If they were changing their format - to allow for clickable links, for instance, or if (as someone here as suggested) the references were in a different format for older cases than for newer ones and the programmers wanted to make the format uniform throughout - that might be “updating”, but why would that include language pretending that it’s part of the original text of the court’s reasoning?
I’m about as far from a techno-nerd as a person can get so details are lost on me in this regard, but I do hope Laz will look at the specifics and tell us if the Regex explanation is plausible.
The timing of the changes and their correction is a whole ‘nother subject as well.
In terms of missing text, when presenting a whole page of information by finding it by Regex, the Regex would simply invariably return NOTHING (the pattern didn't match), not a corrupted page. Nor would one usually want to use Regex to return the opinion at all. One would locate the page with a search and a use of Regex, then simply present the raw text from the DB using an ordinary SQL or Linq2SQL conduit. There would be no need for Regex to return the actual record, and it would actually be cumbersome and VERY PRONE TO UNIVERSAL ERRORS to accomplish it that way.
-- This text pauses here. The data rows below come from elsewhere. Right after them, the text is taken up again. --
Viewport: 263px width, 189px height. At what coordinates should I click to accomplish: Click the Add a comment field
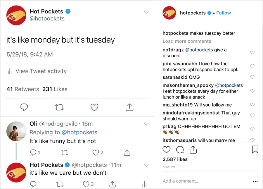181,181
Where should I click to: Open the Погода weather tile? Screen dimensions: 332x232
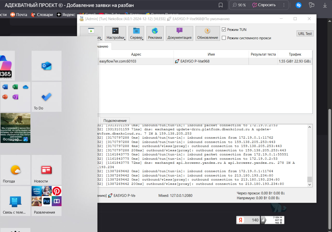point(15,170)
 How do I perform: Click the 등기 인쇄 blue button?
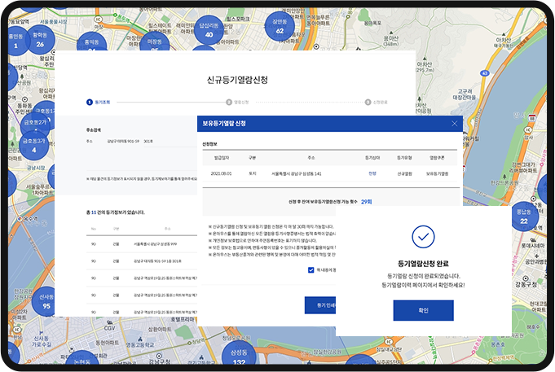(319, 304)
Regex finds, SQL returns, would be the sensible model, and the only model I would recommend.
VANISHINGLY Small chance of the missing-text-explanation, ZERO chance of the inserting-text-explanation.
Unless I am given the regex code outright, which I can analyze, and see if it is some sort of DB conduit -- which I doubt -- I am forced to call this a confirmed LIE.
To tutstar: Not really. If it goes at all renegade, it would usually be to return no results at all.